● **Task**
Find each line in the data below that contains the string "near" and copy those lines out in full.
..............................
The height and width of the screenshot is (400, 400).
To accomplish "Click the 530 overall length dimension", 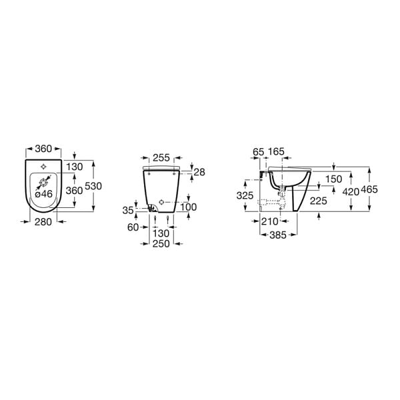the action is (x=93, y=186).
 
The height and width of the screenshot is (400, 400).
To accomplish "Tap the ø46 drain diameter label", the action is (x=43, y=194).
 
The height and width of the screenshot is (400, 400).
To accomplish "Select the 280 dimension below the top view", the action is (x=43, y=222).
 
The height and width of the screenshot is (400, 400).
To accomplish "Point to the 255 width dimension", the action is (x=161, y=158).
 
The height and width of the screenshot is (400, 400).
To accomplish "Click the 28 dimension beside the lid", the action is (x=199, y=172).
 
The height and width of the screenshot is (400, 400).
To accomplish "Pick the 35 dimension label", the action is (x=128, y=211).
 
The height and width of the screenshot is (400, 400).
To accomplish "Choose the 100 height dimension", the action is (x=188, y=207).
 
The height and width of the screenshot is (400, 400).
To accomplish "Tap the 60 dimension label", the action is (x=133, y=227).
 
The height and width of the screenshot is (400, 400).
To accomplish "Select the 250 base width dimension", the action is (x=161, y=244).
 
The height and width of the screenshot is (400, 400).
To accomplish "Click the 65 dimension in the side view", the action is (x=259, y=152).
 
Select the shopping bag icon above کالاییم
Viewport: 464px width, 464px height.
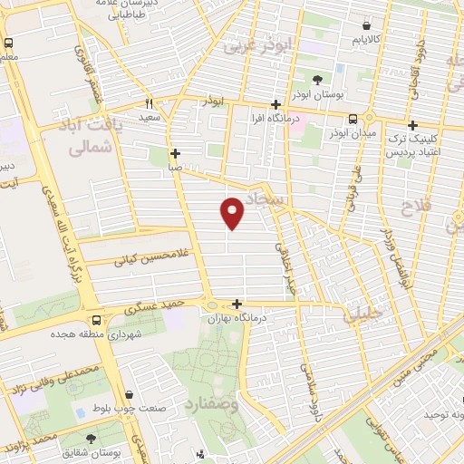coord(366,26)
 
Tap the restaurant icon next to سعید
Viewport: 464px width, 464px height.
coord(150,103)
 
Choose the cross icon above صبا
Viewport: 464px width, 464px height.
coord(175,154)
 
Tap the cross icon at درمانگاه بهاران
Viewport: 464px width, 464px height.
coord(237,305)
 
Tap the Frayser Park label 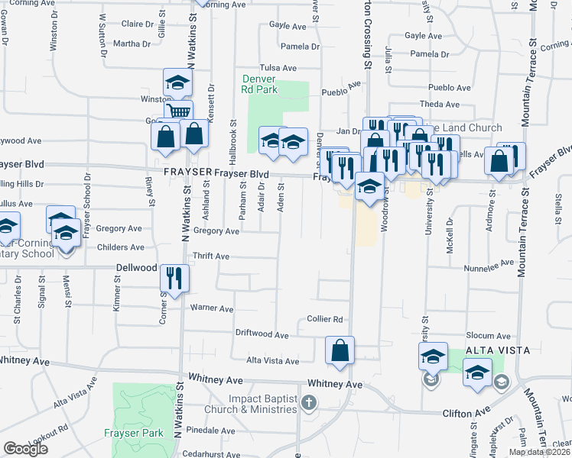[x=134, y=433]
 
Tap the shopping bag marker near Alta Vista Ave [x=340, y=350]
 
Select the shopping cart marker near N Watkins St [x=179, y=112]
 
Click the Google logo [x=25, y=449]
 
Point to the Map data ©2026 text [x=539, y=452]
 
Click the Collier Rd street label [x=324, y=319]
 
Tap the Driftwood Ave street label [x=262, y=334]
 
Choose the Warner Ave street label [x=211, y=308]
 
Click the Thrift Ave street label [x=211, y=256]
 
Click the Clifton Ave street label [x=466, y=413]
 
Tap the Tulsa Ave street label [x=278, y=68]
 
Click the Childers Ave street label [x=121, y=247]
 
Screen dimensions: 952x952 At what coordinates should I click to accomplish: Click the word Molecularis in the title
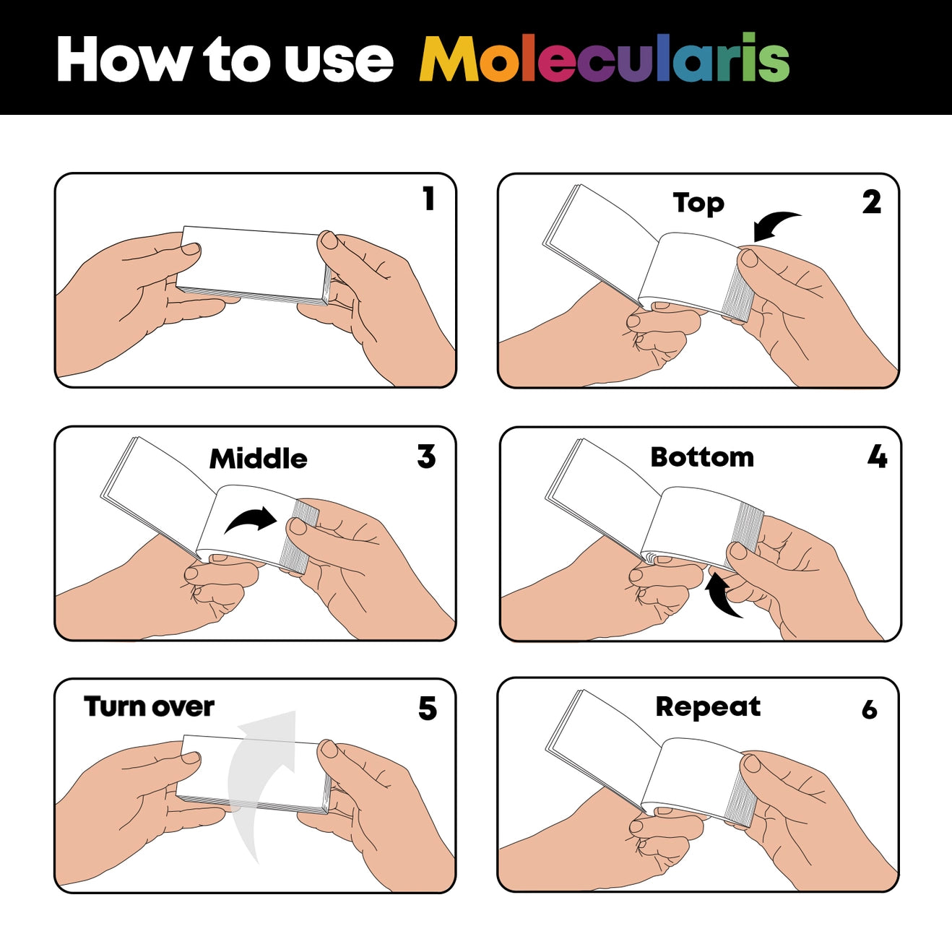click(604, 59)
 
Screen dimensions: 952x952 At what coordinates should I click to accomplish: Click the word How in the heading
click(124, 59)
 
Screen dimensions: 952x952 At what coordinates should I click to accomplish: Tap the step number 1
click(429, 199)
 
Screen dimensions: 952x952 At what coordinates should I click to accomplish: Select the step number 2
click(872, 202)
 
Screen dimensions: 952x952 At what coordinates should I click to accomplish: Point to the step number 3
click(427, 456)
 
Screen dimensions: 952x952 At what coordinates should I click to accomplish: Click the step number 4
click(877, 456)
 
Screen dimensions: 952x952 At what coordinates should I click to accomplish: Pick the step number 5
click(428, 709)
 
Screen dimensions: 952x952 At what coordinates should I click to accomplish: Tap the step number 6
click(870, 710)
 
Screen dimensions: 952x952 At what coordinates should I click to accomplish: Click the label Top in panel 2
click(698, 204)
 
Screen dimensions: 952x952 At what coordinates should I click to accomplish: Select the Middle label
click(258, 459)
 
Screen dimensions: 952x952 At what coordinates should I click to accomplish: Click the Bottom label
click(702, 457)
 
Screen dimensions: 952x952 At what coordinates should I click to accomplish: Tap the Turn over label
click(149, 706)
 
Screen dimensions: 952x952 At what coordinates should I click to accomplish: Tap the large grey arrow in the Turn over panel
click(260, 780)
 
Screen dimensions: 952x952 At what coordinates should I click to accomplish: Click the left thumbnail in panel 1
click(191, 249)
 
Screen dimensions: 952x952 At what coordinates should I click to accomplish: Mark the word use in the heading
click(339, 61)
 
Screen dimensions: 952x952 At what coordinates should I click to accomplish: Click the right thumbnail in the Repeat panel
click(751, 763)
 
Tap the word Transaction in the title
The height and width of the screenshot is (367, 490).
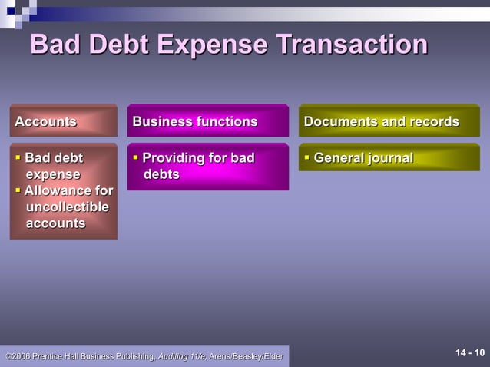pos(351,45)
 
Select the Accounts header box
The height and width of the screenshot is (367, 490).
pos(63,121)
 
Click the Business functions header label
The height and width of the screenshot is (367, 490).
pos(195,121)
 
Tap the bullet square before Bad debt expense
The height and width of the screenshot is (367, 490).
pos(18,157)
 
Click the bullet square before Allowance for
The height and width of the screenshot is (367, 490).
pos(18,190)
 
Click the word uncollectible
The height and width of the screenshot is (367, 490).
pos(68,207)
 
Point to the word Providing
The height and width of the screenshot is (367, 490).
pos(173,158)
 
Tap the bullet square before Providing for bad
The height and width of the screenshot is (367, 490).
pos(136,157)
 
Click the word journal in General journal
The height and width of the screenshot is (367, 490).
pos(389,158)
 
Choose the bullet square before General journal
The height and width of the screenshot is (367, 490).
pos(307,157)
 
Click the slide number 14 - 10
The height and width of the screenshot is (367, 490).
pos(470,353)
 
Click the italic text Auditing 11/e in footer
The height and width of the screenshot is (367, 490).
pos(181,356)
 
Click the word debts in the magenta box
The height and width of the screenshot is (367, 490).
pos(162,174)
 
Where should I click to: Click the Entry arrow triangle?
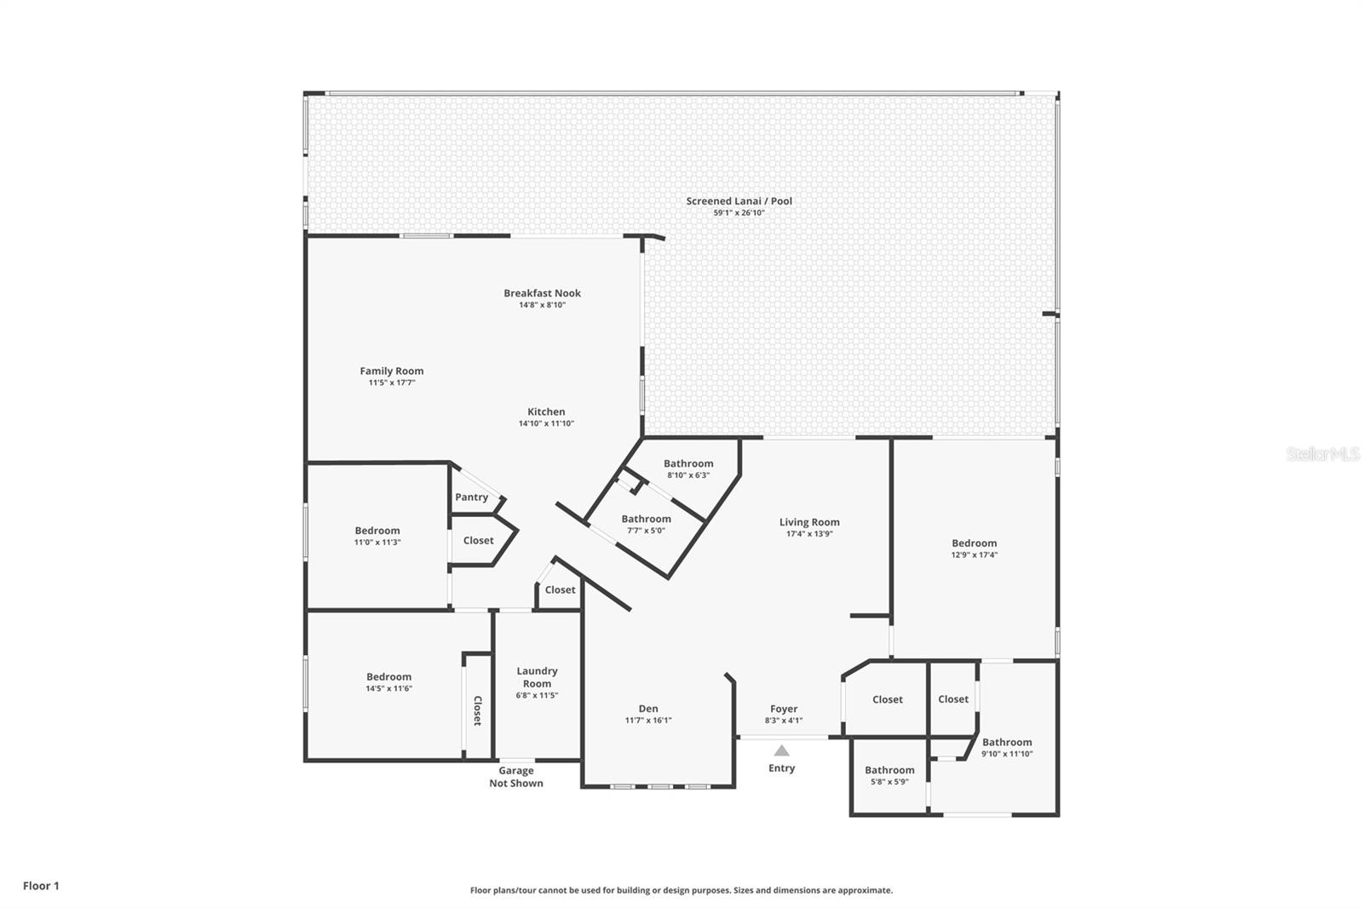[781, 751]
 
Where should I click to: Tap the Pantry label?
[471, 497]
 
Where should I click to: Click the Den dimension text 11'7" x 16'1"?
[648, 721]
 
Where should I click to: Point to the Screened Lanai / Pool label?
[739, 201]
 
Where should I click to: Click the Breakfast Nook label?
[542, 293]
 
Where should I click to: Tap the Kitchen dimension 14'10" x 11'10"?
[546, 423]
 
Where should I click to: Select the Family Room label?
[391, 371]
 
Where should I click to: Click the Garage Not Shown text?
[515, 777]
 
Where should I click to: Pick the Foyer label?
[784, 709]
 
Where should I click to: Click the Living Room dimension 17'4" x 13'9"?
[809, 534]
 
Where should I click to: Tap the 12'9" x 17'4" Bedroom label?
[974, 543]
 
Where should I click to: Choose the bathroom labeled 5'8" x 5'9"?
[889, 770]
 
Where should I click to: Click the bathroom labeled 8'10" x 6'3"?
[688, 464]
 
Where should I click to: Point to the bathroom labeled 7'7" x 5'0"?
[646, 519]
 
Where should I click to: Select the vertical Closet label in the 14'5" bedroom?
[478, 711]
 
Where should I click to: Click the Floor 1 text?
[41, 886]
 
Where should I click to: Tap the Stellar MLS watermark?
[1322, 455]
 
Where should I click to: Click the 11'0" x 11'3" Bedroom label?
[377, 531]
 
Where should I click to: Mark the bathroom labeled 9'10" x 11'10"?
[1007, 743]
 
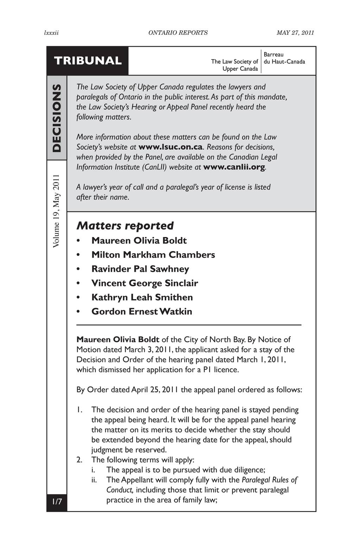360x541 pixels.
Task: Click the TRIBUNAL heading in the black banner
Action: tap(88, 61)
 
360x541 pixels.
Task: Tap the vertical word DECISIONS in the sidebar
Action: tap(57, 118)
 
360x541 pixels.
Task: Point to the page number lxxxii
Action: tap(51, 33)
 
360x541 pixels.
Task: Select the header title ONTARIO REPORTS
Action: tap(178, 33)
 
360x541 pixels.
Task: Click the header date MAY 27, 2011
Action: tap(295, 33)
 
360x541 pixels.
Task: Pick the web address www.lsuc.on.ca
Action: tap(171, 147)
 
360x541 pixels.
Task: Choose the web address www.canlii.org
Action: tap(234, 167)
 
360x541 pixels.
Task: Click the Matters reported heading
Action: tap(125, 225)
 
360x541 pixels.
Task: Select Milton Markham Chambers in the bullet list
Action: tap(153, 255)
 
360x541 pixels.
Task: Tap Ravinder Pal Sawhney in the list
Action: tap(140, 269)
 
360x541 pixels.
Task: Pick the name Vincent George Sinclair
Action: tap(145, 283)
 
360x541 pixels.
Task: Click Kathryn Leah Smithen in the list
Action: tap(142, 297)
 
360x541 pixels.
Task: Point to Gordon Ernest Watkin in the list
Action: tap(142, 311)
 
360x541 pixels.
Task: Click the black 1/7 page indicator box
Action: tap(57, 501)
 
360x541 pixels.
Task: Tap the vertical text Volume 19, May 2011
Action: tap(57, 211)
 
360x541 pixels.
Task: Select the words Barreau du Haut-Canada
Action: tap(284, 58)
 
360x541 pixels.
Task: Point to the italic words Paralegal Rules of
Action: tap(270, 480)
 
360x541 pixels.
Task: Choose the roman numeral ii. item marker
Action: tap(94, 480)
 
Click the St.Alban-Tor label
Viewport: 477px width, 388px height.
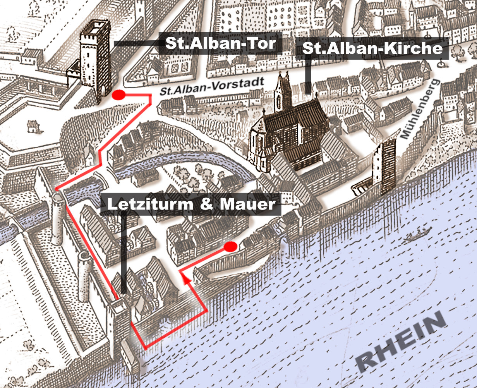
..............................
● **Full answer**
Tap the shopping bag marker near Alta Vista Ave [x=340, y=350]
Select the shopping cart marker near N Watkins St [x=179, y=112]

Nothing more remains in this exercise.